REQUIRED ACTION.
Would you output all the entries below without altering a word?

= = = =

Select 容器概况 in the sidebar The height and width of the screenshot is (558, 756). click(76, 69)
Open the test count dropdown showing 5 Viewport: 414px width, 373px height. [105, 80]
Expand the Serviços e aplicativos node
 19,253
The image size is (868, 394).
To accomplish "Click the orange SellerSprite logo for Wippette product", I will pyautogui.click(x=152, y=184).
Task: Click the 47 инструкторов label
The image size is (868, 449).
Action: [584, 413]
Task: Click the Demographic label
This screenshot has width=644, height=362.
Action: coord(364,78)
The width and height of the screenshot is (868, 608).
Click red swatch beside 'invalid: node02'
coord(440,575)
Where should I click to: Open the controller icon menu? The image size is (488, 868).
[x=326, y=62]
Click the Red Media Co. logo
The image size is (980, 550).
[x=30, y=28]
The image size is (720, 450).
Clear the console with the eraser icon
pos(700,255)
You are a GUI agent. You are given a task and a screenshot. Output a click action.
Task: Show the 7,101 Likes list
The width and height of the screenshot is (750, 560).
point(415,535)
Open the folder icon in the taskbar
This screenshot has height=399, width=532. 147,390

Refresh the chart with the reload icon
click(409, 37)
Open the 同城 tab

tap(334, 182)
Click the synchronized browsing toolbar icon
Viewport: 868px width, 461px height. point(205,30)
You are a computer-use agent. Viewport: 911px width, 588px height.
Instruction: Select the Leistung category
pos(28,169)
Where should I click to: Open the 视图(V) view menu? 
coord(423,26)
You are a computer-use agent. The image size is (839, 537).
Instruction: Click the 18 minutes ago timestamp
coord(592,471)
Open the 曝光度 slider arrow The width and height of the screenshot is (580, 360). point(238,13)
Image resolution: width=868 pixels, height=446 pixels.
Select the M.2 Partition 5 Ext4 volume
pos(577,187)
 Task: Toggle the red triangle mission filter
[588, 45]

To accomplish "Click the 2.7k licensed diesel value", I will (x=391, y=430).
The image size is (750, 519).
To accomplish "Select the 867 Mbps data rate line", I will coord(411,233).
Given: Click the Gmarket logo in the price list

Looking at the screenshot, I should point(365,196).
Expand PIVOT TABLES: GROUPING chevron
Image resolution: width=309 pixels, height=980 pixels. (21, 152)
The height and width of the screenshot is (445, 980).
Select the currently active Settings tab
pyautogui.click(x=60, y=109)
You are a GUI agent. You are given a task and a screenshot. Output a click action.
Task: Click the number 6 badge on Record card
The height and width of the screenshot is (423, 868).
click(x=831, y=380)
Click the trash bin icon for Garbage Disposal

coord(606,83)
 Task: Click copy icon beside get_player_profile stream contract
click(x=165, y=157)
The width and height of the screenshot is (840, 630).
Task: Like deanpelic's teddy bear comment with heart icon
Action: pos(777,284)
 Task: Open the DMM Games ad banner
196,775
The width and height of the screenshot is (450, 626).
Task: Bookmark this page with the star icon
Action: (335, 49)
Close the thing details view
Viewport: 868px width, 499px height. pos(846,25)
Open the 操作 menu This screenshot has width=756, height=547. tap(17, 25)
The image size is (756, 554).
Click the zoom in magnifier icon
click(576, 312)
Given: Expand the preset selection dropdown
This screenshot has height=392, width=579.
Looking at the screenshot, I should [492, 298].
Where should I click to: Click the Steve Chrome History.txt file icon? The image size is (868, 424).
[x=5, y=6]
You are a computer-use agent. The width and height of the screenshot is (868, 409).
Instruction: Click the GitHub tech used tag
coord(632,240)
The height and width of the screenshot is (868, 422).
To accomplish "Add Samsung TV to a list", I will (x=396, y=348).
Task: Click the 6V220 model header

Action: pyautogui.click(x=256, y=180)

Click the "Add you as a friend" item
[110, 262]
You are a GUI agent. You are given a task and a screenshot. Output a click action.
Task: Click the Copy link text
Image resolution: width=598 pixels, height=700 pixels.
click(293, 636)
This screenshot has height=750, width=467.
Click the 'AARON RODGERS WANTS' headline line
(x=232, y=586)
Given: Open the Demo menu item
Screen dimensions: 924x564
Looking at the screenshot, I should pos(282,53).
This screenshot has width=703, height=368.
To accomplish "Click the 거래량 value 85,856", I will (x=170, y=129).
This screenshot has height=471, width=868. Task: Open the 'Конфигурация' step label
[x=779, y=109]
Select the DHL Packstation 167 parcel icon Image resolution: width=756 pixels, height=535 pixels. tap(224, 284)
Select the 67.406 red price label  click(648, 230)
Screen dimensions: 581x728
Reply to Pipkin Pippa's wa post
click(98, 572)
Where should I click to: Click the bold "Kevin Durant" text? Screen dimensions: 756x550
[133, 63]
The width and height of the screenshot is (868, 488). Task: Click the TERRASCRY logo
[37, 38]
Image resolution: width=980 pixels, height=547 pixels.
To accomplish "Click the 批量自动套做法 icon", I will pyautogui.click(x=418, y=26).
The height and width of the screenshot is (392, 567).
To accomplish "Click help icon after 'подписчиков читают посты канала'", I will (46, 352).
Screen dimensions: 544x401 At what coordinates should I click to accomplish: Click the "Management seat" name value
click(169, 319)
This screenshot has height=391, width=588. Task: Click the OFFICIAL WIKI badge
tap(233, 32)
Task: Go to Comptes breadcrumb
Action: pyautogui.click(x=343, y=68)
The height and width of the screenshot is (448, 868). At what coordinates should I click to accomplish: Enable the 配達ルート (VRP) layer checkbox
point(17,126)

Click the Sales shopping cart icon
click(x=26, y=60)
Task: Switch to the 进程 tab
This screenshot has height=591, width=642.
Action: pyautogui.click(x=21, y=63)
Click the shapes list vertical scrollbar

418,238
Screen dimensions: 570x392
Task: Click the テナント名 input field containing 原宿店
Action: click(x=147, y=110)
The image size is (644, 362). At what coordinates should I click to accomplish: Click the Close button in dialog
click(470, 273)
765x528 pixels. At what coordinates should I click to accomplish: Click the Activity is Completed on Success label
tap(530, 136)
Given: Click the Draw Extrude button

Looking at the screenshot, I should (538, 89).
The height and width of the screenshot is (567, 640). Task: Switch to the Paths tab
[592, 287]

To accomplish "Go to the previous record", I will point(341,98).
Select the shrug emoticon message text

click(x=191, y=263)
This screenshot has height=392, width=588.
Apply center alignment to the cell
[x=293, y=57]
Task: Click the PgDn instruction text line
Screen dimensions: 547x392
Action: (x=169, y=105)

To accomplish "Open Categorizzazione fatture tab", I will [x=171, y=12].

= = = =

FINAL ANSWER.
Select 容器概况 in the sidebar The height and width of the screenshot is (558, 756). click(76, 69)
Open the test count dropdown showing 5 Viewport: 414px width, 373px height. [105, 80]
Expand the Serviços e aplicativos node
 19,253
The image size is (868, 394).
To accomplish "Click the orange SellerSprite logo for Wippette product", I will pyautogui.click(x=152, y=184).
Task: Click the 47 инструкторов label
The image size is (868, 449).
Action: [584, 413]
Task: Click the Demographic label
This screenshot has width=644, height=362.
Action: coord(364,78)
The width and height of the screenshot is (868, 608).
Click red swatch beside 'invalid: node02'
coord(440,575)
Where should I click to: Open the controller icon menu? The image size is (488, 868).
[x=326, y=62]
Click the Red Media Co. logo
The image size is (980, 550).
[x=30, y=28]
The image size is (720, 450).
Clear the console with the eraser icon
pos(700,255)
You are a GUI agent. You are given a task and a screenshot. Output a click action.
Task: Show the 7,101 Likes list
The width and height of the screenshot is (750, 560).
point(415,535)
Open the folder icon in the taskbar
This screenshot has height=399, width=532. 147,390

Refresh the chart with the reload icon
click(409, 37)
Open the 同城 tab

tap(334, 182)
Click the synchronized browsing toolbar icon
Viewport: 868px width, 461px height. point(205,30)
You are a computer-use agent. Viewport: 911px width, 588px height.
Instruction: Select the Leistung category
pos(28,169)
Where should I click to: Open the 视图(V) view menu? 
coord(423,26)
You are a computer-use agent. The image size is (839, 537).
Instruction: Click the 18 minutes ago timestamp
coord(592,471)
Open the 曝光度 slider arrow The width and height of the screenshot is (580, 360). point(238,13)
Image resolution: width=868 pixels, height=446 pixels.
Select the M.2 Partition 5 Ext4 volume
pos(577,187)
 Task: Toggle the red triangle mission filter
[588, 45]

To accomplish "Click the 2.7k licensed diesel value", I will (x=391, y=430).
The image size is (750, 519).
To accomplish "Select the 867 Mbps data rate line", I will coord(411,233).
Given: Click the Gmarket logo in the price list

Looking at the screenshot, I should point(365,196).
Expand PIVOT TABLES: GROUPING chevron
Image resolution: width=309 pixels, height=980 pixels. (21, 152)
The height and width of the screenshot is (445, 980).
Select the currently active Settings tab
pyautogui.click(x=60, y=109)
You are a GUI agent. You are given a task and a screenshot. Output a click action.
Task: Click the number 6 badge on Record card
The height and width of the screenshot is (423, 868).
click(x=831, y=380)
Click the trash bin icon for Garbage Disposal

coord(606,83)
 Task: Click copy icon beside get_player_profile stream contract
click(x=165, y=157)
The width and height of the screenshot is (840, 630).
Task: Like deanpelic's teddy bear comment with heart icon
Action: pos(777,284)
 Task: Open the DMM Games ad banner
196,775
The width and height of the screenshot is (450, 626).
Task: Bookmark this page with the star icon
Action: (335, 49)
Close the thing details view
Viewport: 868px width, 499px height. pos(846,25)
Open the 操作 menu This screenshot has width=756, height=547. tap(17, 25)
The image size is (756, 554).
Click the zoom in magnifier icon
click(576, 312)
Given: Expand the preset selection dropdown
This screenshot has height=392, width=579.
Looking at the screenshot, I should [492, 298].
Where should I click to: Click the Steve Chrome History.txt file icon? The image size is (868, 424).
[x=5, y=6]
You are a computer-use agent. The width and height of the screenshot is (868, 409).
Instruction: Click the GitHub tech used tag
coord(632,240)
The height and width of the screenshot is (868, 422).
To accomplish "Add Samsung TV to a list", I will (x=396, y=348).
Task: Click the 6V220 model header

Action: pyautogui.click(x=256, y=180)

Click the "Add you as a friend" item
[110, 262]
You are a GUI agent. You are given a task and a screenshot. Output a click action.
Task: Click the Copy link text
Image resolution: width=598 pixels, height=700 pixels.
click(293, 636)
This screenshot has height=750, width=467.
Click the 'AARON RODGERS WANTS' headline line
(x=232, y=586)
Given: Open the Demo menu item
Screen dimensions: 924x564
Looking at the screenshot, I should pos(282,53).
This screenshot has width=703, height=368.
To accomplish "Click the 거래량 value 85,856", I will (x=170, y=129).
This screenshot has height=471, width=868. Task: Open the 'Конфигурация' step label
[x=779, y=109]
Select the DHL Packstation 167 parcel icon Image resolution: width=756 pixels, height=535 pixels. tap(224, 284)
Select the 67.406 red price label  click(648, 230)
Screen dimensions: 581x728
Reply to Pipkin Pippa's wa post
click(98, 572)
Where should I click to: Click the bold "Kevin Durant" text? Screen dimensions: 756x550
[133, 63]
The width and height of the screenshot is (868, 488). Task: Click the TERRASCRY logo
[37, 38]
Image resolution: width=980 pixels, height=547 pixels.
To accomplish "Click the 批量自动套做法 icon", I will pyautogui.click(x=418, y=26).
The height and width of the screenshot is (392, 567).
To accomplish "Click help icon after 'подписчиков читают посты канала'", I will (46, 352).
Screen dimensions: 544x401 At what coordinates should I click to accomplish: Click the "Management seat" name value
click(169, 319)
This screenshot has height=391, width=588. Task: Click the OFFICIAL WIKI badge
tap(233, 32)
Task: Go to Comptes breadcrumb
Action: pyautogui.click(x=343, y=68)
The height and width of the screenshot is (448, 868). At what coordinates should I click to accomplish: Enable the 配達ルート (VRP) layer checkbox
point(17,126)

Click the Sales shopping cart icon
click(x=26, y=60)
Task: Switch to the 进程 tab
This screenshot has height=591, width=642.
Action: pyautogui.click(x=21, y=63)
Click the shapes list vertical scrollbar

418,238
Screen dimensions: 570x392
Task: Click the テナント名 input field containing 原宿店
Action: click(x=147, y=110)
The image size is (644, 362). At what coordinates should I click to accomplish: Click the Close button in dialog
click(470, 273)
765x528 pixels. At what coordinates should I click to accomplish: Click the Activity is Completed on Success label
tap(530, 136)
Given: Click the Draw Extrude button

Looking at the screenshot, I should (538, 89).
The height and width of the screenshot is (567, 640). Task: Switch to the Paths tab
[592, 287]

To accomplish "Go to the previous record", I will point(341,98).
Select the shrug emoticon message text

click(x=191, y=263)
This screenshot has height=392, width=588.
Apply center alignment to the cell
[x=293, y=57]
Task: Click the PgDn instruction text line
Screen dimensions: 547x392
Action: (x=169, y=105)

To accomplish "Open Categorizzazione fatture tab", I will [x=171, y=12].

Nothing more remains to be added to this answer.